Recorded data
BEGIN
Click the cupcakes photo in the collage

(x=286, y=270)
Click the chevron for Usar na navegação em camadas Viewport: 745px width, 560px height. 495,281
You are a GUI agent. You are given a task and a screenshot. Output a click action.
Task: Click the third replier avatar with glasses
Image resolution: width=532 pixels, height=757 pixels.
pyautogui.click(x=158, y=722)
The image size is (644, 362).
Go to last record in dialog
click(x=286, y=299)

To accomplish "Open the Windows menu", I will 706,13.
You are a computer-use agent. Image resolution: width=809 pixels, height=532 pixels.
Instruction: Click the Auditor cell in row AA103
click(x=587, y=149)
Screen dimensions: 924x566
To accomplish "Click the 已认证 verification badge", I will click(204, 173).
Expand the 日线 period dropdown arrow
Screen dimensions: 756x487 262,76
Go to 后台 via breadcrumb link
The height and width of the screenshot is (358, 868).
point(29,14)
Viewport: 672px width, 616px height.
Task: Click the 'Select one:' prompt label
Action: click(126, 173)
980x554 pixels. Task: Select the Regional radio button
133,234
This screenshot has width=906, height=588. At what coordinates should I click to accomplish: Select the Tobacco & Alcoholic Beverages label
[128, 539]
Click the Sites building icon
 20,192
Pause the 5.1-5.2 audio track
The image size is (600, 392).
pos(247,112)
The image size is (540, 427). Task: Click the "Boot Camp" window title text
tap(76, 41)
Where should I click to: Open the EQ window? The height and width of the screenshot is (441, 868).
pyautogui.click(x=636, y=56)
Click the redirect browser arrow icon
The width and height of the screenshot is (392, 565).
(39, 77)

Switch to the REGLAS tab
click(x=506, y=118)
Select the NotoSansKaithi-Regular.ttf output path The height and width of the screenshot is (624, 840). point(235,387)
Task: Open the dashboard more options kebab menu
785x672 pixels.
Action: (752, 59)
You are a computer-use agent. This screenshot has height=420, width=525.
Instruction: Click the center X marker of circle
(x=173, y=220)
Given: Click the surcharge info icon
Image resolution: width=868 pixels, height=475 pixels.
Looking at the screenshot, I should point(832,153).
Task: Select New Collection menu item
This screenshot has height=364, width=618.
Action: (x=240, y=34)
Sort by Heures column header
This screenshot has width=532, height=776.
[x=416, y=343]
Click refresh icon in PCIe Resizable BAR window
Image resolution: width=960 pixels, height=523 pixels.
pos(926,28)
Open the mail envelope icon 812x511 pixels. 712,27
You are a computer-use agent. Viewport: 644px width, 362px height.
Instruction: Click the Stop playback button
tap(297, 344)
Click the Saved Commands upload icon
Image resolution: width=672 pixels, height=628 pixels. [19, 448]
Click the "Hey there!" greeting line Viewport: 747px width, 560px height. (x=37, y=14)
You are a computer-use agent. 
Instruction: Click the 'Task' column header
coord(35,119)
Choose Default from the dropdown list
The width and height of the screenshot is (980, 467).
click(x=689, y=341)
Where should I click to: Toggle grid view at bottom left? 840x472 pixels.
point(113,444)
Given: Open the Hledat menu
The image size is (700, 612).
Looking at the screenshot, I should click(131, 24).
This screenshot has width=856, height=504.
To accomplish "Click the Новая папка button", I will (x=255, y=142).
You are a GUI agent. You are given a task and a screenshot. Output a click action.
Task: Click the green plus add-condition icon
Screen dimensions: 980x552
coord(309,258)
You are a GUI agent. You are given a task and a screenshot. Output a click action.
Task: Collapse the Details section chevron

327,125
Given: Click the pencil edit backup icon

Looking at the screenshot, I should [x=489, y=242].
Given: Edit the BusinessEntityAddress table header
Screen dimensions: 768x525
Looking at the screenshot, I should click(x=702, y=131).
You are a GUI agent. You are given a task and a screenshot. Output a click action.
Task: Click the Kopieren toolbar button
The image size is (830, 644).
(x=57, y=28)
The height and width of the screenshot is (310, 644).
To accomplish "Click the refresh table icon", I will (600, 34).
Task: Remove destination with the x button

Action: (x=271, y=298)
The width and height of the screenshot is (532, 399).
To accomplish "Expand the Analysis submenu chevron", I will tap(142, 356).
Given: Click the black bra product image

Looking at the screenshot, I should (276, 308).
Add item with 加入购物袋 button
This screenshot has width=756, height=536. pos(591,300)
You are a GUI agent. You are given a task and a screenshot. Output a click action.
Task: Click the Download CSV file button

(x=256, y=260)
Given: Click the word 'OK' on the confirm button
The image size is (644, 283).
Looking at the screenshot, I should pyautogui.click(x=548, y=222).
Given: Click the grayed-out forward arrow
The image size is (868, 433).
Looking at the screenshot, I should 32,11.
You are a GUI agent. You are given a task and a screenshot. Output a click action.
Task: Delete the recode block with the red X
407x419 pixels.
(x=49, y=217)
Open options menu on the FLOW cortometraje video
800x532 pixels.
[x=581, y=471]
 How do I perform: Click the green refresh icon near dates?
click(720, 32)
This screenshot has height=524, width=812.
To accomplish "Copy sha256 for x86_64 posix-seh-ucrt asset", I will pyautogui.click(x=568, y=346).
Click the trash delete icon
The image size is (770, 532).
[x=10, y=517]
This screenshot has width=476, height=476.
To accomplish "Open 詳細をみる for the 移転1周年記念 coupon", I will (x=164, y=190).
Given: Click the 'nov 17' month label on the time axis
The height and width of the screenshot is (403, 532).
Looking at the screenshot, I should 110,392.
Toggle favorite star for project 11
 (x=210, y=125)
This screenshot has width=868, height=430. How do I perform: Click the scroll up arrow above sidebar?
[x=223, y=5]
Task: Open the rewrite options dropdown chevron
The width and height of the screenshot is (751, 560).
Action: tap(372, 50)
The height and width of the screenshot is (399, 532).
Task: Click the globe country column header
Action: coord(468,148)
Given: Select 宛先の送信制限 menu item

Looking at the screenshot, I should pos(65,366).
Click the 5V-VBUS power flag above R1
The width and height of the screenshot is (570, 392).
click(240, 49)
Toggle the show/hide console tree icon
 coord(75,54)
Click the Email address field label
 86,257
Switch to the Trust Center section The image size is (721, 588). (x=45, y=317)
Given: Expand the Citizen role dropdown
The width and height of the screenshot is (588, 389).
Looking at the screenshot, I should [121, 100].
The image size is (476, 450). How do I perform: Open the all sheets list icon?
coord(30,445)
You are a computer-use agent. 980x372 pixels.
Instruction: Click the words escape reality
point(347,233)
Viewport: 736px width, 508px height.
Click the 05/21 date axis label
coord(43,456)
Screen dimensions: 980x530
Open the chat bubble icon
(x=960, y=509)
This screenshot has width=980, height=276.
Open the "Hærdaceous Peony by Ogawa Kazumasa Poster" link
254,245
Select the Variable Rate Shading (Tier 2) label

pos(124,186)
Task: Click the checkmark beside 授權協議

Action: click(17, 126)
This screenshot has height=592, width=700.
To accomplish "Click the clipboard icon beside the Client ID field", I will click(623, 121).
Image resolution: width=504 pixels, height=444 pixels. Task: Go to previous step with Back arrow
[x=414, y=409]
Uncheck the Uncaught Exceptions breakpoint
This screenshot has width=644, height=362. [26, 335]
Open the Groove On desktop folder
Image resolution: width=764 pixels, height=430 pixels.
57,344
END
From the records above, reproduce exactly the lines from the one with "Image resolution: width=960" to the one with "Given: Open the Hledat menu", both included, and no others.

:: Worked solution ::
Image resolution: width=960 pixels, height=523 pixels.
pos(926,28)
Open the mail envelope icon 812x511 pixels. 712,27
You are a computer-use agent. Viewport: 644px width, 362px height.
Instruction: Click the Stop playback button
tap(297, 344)
Click the Saved Commands upload icon
Image resolution: width=672 pixels, height=628 pixels. [19, 448]
Click the "Hey there!" greeting line Viewport: 747px width, 560px height. (x=37, y=14)
You are a computer-use agent. 
Instruction: Click the 'Task' column header
coord(35,119)
Choose Default from the dropdown list
The width and height of the screenshot is (980, 467).
click(x=689, y=341)
Where should I click to: Toggle grid view at bottom left? 840x472 pixels.
point(113,444)
Given: Open the Hledat menu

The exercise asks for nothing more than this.